Reproduce the material below word for word, leaving out the pictures.
* BEGIN *
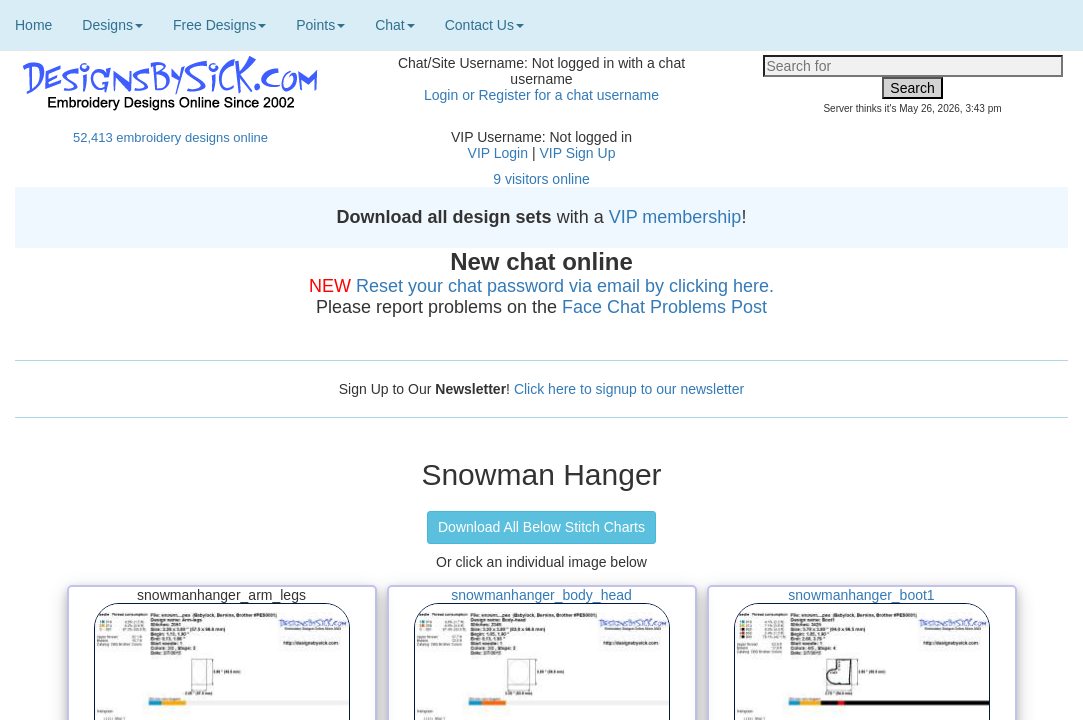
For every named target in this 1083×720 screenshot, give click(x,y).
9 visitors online (541, 179)
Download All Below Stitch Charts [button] (541, 527)
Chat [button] (395, 25)
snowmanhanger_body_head (541, 595)
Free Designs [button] (219, 25)
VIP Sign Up (577, 153)
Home (33, 25)
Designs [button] (112, 25)
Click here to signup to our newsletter (629, 389)
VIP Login (498, 153)
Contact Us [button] (484, 25)
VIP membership (675, 217)
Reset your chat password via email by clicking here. (565, 286)
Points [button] (320, 25)
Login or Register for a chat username (541, 95)
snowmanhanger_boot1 (861, 595)
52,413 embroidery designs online (170, 137)
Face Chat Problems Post (664, 307)
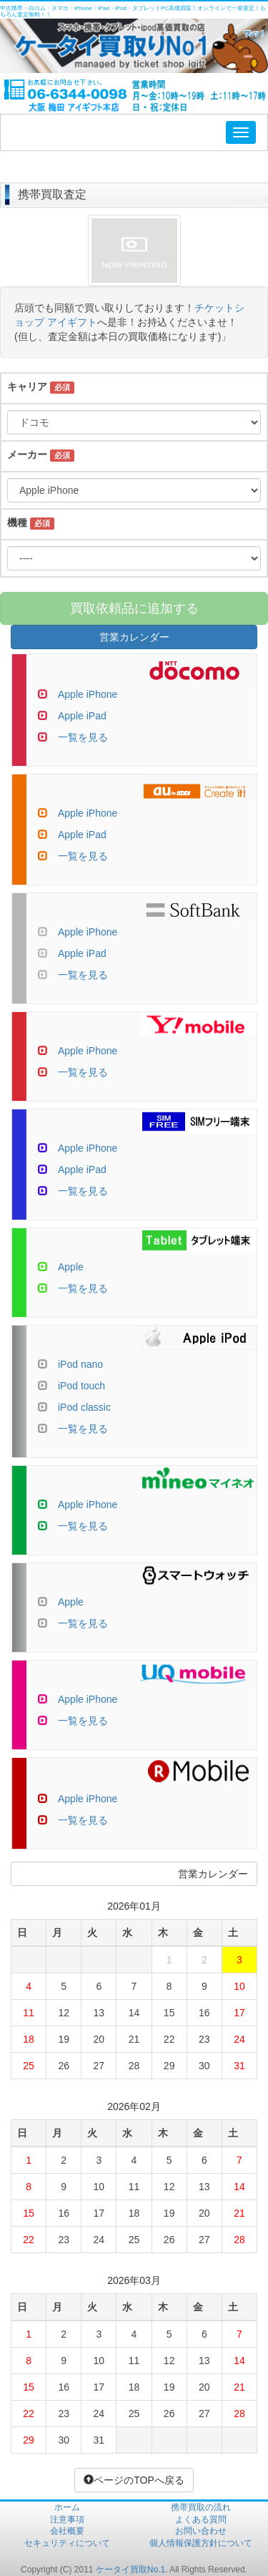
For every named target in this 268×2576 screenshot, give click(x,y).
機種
* END *
# [Result below]
For every named target in this 1083×720 screenshot, give click(x,y).
9 visitors online (541, 179)
Download All Below Stitch Charts [button] (541, 527)
Chat [button] (395, 25)
snowmanhanger_body_head (541, 595)
Free Designs [button] (219, 25)
VIP Sign Up (577, 153)
Home (33, 25)
Designs [button] (112, 25)
Click here to signup to our newsletter (629, 389)
VIP Login (498, 153)
Contact Us [button] (484, 25)
VIP membership (675, 217)
Reset your chat password via email by clicking here. (565, 286)
Points [button] (320, 25)
Login or Register for a chat username (541, 95)
snowmanhanger_boot1 (861, 595)
52,413 embroidery designs online (170, 137)
Face Chat Problems Post (664, 307)
For every named target in this 268×2576 screenshot, give click(x,y).
機種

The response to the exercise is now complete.